3. Warp Specialization

In V2, each iteration issues one MMA and waits for it to complete (via tcgen05.commit + mbarrier.wait) before issuing the next. The tensor core MMA pipeline sees only one operation at a time — it goes idle between consecutive MMAs while the warp handles TMA and synchronization.

To keep the MMA pipeline busy, we want multiple MMAs in flight: issue the next MMA as soon as its input data is ready, without waiting for the previous MMA to finish writing its results. This is achieved through warp specialization — assigning TMA and MMA to separate warps, each running its own loop.
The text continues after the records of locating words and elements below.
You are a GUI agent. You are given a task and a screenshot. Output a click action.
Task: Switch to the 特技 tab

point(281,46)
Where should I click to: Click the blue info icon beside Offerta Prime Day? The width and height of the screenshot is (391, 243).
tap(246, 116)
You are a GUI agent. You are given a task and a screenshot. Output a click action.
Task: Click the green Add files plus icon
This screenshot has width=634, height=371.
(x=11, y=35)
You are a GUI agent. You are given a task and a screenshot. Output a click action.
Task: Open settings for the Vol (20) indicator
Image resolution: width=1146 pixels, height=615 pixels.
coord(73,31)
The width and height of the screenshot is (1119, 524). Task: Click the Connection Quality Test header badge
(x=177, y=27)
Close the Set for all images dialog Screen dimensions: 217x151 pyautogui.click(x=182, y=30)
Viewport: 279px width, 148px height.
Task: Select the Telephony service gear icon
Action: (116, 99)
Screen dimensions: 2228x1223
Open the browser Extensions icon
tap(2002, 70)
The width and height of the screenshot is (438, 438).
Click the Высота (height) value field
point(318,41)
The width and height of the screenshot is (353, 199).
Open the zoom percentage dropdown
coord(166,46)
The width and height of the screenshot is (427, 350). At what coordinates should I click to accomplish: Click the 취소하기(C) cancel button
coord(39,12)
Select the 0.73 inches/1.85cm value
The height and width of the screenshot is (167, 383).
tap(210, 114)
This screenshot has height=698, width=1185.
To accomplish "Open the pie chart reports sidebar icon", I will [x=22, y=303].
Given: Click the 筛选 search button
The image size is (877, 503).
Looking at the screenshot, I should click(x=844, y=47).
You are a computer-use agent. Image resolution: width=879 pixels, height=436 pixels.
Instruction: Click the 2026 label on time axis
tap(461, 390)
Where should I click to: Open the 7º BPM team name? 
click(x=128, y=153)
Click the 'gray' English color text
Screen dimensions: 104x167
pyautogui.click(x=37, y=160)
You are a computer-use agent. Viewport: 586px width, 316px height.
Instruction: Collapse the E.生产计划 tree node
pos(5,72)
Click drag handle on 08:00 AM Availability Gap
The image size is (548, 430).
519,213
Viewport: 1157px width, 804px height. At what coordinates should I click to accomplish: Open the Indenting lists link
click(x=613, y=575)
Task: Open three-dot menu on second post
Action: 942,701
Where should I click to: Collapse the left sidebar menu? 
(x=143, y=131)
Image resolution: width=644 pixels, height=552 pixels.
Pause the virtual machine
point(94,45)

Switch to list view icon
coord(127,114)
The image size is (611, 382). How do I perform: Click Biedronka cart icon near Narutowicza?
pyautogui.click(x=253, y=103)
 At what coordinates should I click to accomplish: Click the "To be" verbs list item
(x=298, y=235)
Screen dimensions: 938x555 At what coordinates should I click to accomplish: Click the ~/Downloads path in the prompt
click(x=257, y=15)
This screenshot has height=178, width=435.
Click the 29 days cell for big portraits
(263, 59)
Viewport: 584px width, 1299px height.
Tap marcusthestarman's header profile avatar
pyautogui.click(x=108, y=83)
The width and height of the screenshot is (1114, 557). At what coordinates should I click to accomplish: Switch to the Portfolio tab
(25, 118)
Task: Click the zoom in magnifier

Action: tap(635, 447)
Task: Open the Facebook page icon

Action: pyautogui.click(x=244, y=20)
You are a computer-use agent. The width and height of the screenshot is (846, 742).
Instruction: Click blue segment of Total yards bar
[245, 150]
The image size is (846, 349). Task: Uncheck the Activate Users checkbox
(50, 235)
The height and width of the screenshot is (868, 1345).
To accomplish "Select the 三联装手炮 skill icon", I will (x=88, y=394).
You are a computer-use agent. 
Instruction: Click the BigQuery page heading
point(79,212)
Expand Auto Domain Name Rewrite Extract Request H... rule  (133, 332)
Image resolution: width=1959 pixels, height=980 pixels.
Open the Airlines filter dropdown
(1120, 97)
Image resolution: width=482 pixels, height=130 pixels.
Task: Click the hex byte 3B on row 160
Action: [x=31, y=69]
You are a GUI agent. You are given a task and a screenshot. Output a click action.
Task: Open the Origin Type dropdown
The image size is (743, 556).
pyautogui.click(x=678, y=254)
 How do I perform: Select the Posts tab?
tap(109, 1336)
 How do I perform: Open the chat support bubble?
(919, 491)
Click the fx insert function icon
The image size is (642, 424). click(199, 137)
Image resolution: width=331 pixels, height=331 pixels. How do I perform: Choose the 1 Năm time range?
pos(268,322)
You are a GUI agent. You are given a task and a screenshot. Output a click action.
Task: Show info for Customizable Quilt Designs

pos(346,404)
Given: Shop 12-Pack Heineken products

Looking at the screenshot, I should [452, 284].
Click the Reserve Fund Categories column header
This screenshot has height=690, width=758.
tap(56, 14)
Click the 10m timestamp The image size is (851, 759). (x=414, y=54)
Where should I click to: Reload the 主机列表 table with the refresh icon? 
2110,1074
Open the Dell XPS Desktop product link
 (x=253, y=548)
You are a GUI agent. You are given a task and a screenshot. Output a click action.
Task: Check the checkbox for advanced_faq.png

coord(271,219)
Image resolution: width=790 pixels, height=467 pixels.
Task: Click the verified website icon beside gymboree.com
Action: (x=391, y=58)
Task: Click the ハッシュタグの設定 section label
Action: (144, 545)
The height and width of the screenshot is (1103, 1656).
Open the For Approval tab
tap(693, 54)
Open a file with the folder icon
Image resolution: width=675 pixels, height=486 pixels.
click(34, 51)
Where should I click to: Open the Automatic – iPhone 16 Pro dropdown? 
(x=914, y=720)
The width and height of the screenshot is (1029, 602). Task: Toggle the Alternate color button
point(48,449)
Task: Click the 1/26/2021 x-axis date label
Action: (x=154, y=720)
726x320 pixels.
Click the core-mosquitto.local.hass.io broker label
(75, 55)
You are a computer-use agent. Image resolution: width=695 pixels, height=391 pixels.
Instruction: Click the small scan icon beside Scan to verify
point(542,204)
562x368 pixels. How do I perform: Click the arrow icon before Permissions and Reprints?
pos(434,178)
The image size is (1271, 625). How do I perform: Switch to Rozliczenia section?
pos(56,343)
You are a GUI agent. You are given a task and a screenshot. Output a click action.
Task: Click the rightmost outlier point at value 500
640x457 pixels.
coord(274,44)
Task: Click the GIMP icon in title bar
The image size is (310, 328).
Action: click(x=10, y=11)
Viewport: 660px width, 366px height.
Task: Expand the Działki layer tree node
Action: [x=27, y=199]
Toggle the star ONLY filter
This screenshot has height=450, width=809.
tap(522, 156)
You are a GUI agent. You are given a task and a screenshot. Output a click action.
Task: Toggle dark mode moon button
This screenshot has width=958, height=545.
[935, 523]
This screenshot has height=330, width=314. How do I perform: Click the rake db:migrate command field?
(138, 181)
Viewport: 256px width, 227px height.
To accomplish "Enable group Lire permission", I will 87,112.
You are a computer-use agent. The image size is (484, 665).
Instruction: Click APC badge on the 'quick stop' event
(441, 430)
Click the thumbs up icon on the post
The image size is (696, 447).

The MMA warp can issue MMA after MMA without interruption, while the TMA warp independently keeps shared memory filled. The two warps synchronize only through mbarriers, allowing multiple in-flight MMA and TMA operations simultaneously.

Triton also performs warp specialization internally, but as a compiler pass with no user-level control. In Tilus, you explicitly assign different roles to different warps and define how they communicate.

The Full Kernel

BlackwellMatmulV3 — full kernel
@tilus.autotune(
    "block_m, block_n, e_block_n", [[128, 64, 16], [128, 128, 16], [128, 256, 16]]
)
@tilus.autotune("block_k", [16, 32, 64])
@tilus.autotune("stages", [2, 3, 4])
class BlackwellMatmulV3(tilus.Script):
    def __init__(
        self, block_m: int, block_n: int, block_k: int, stages: int, e_block_n: int
    ):
        super().__init__()
        self.block_m = block_m
        self.block_n = block_n
        self.block_k = block_k
        self.stages = stages
        self.e_block_n = e_block_n

    def __call__(
        self,
        m_size: int32,
        n_size: int,
        k_size: int,
        a_ptr: ~float16,
        b_ptr: ~float16,
        c_ptr: ~float16,
    ):
        self.attrs.blocks = [cdiv(m_size, self.block_m), cdiv(n_size, self.block_n)]
        self.attrs.warps = 4

        offset_m: int32 = self.block_m * self.blockIdx.x
        offset_n: int32 = self.block_n * self.blockIdx.y

        g_a = self.global_view(a_ptr, dtype=float16, shape=[m_size, k_size])
        g_b = self.global_view(b_ptr, dtype=float16, shape=[n_size, k_size])
        s_a = self.shared_tensor(
            dtype=float16, shape=[self.stages, self.block_m, self.block_k]
        )
        s_b = self.shared_tensor(
            dtype=float16, shape=[self.stages, self.block_n, self.block_k]
        )

        t_acc = self.tcgen05.alloc(dtype=float32, shape=[self.block_m, self.block_n])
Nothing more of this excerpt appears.